--- START Exercise materials ---
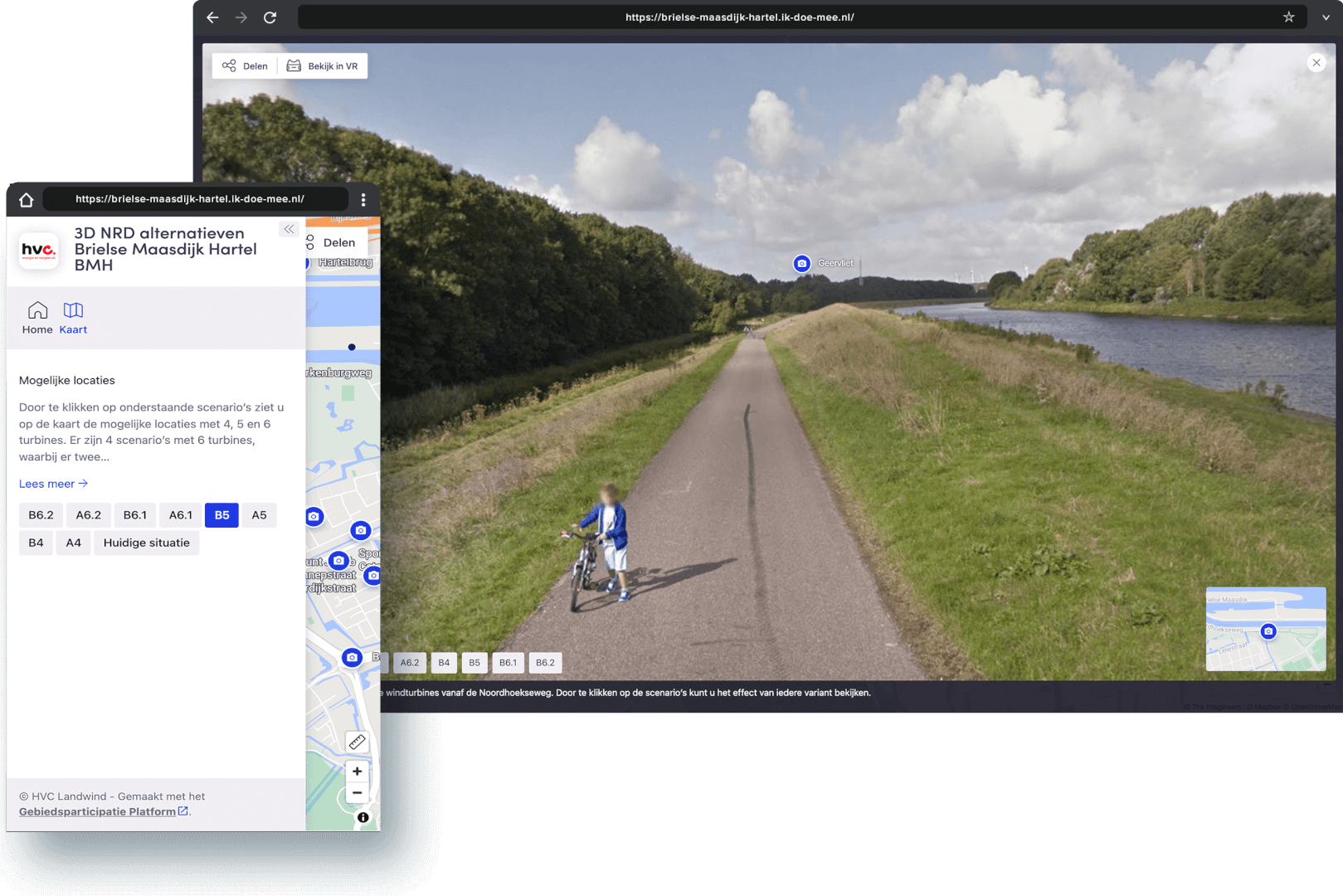
Task: Bookmark the page with the star icon
Action: click(x=1288, y=17)
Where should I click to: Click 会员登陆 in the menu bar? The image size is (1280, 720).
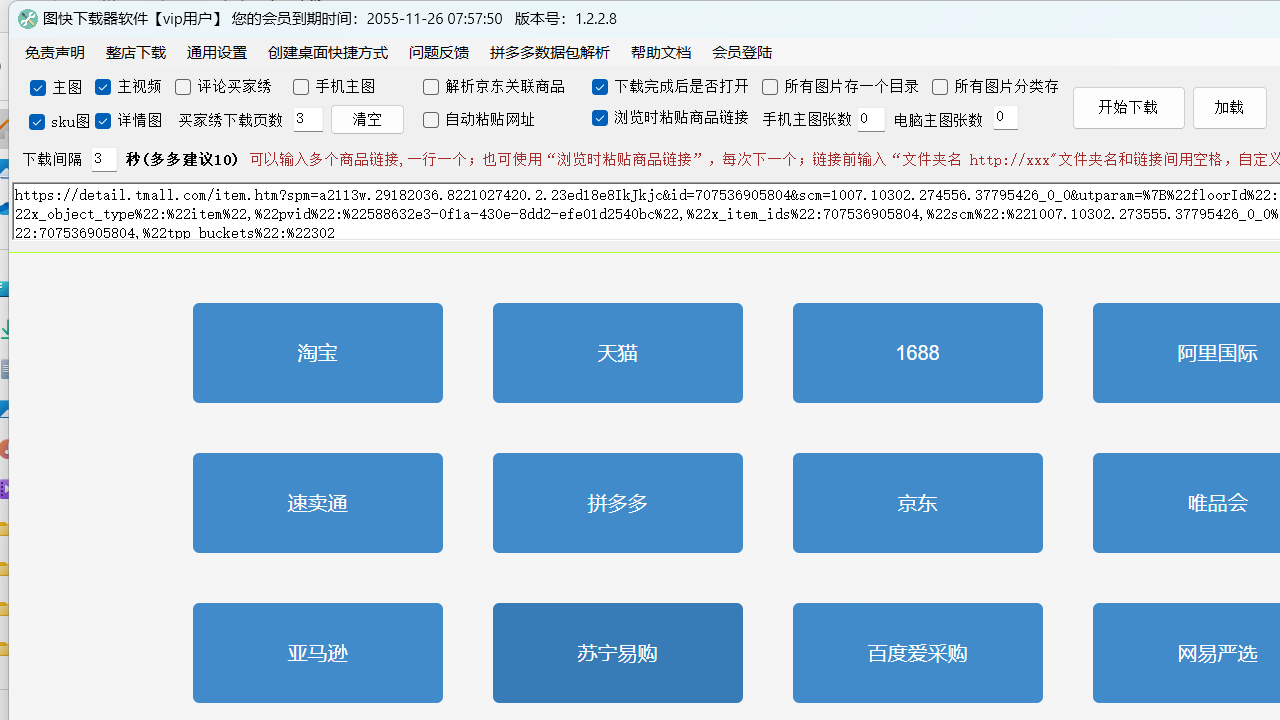[742, 52]
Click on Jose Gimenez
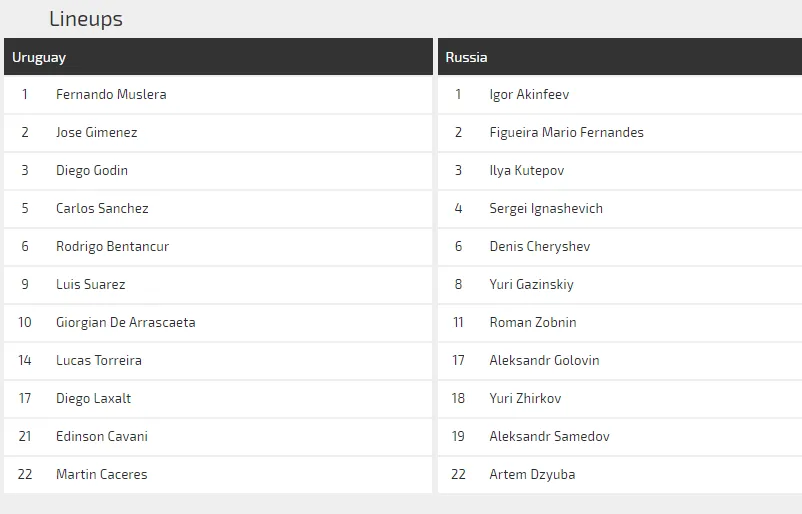Screen dimensions: 802x514 click(x=97, y=132)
--- END Exercise materials ---
● **Written problem**: Render every line of text in the items above as a numbered list, skipping blank lines and leaving out the pictures.

● **Reply**:
1. Task: Bookmark the page with the star icon
2. Action: click(x=1288, y=17)
3. Where should I click to: Click 会员登陆 in the menu bar? The image size is (1280, 720).
4. [742, 52]
5. Click on Jose Gimenez
6. Screen dimensions: 802x514 click(x=97, y=132)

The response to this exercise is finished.